Segment Start: The data

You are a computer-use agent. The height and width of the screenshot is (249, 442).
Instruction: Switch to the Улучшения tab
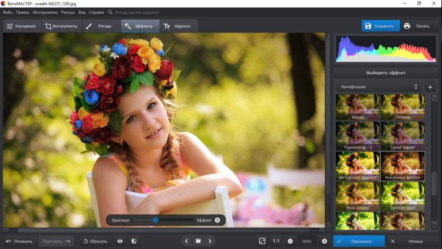[21, 26]
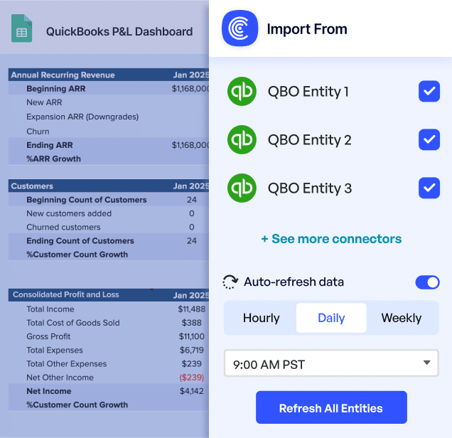The width and height of the screenshot is (452, 438).
Task: Disable the Auto-refresh data toggle
Action: pos(427,282)
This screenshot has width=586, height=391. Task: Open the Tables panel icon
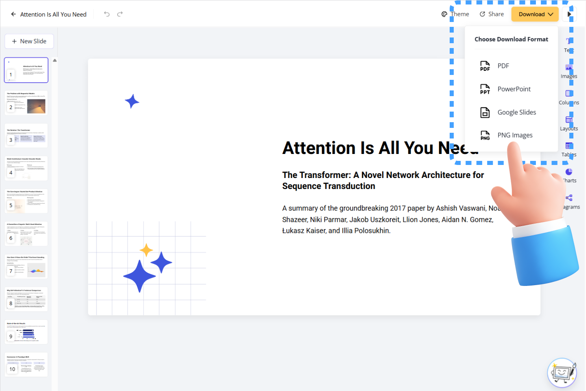(569, 146)
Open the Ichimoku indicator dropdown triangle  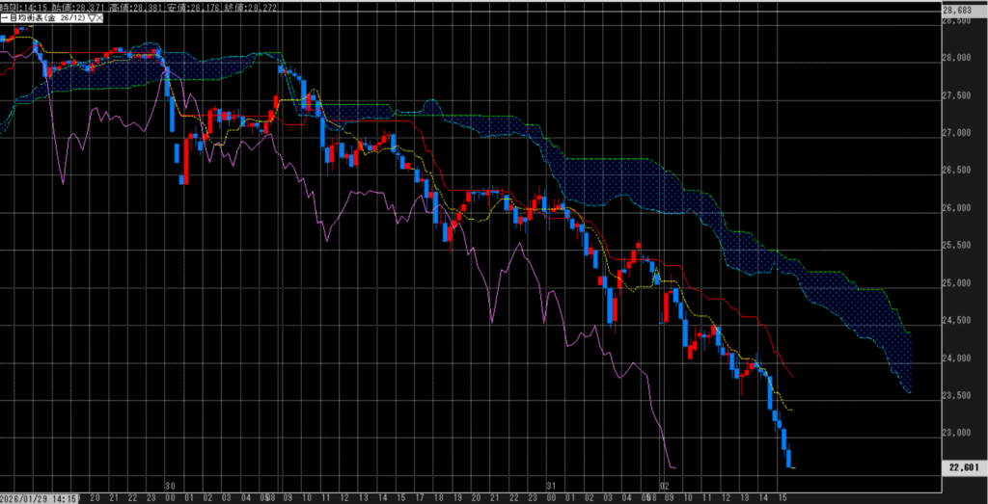pyautogui.click(x=94, y=20)
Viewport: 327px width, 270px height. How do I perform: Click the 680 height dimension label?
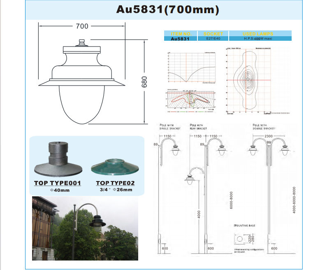144,81
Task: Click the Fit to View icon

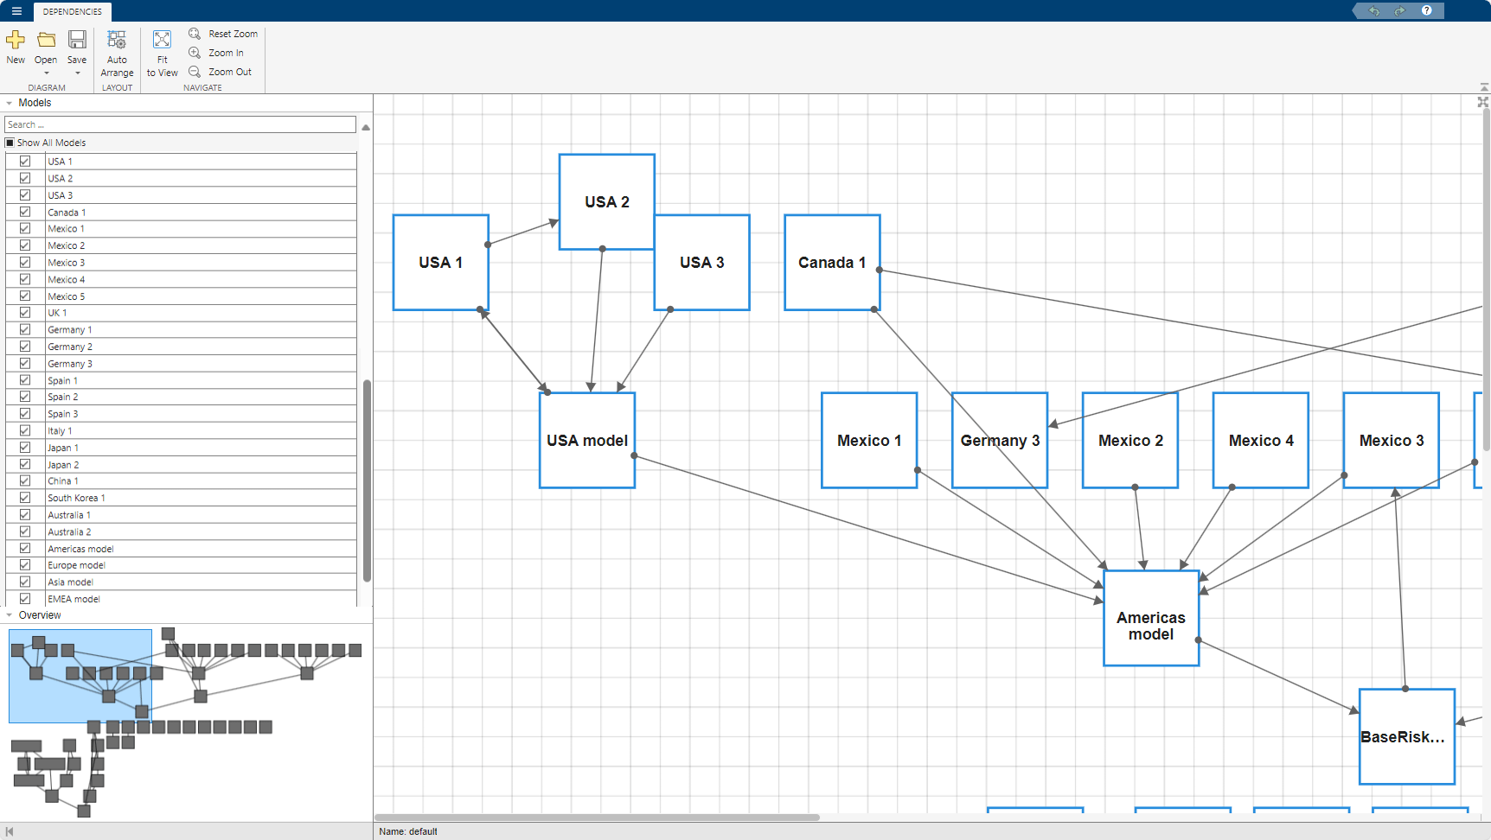Action: point(162,41)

Segment End: The data

Write out, exactly as they stand, the line with "Viewport: 327px width, 270px" and every line after it through the end of the entries above; omit the pictures.

Viewport: 327px width, 270px height. How do I perform: Click the 680 height dimension label?
144,81
Task: Click the Fit to View icon

Action: point(162,41)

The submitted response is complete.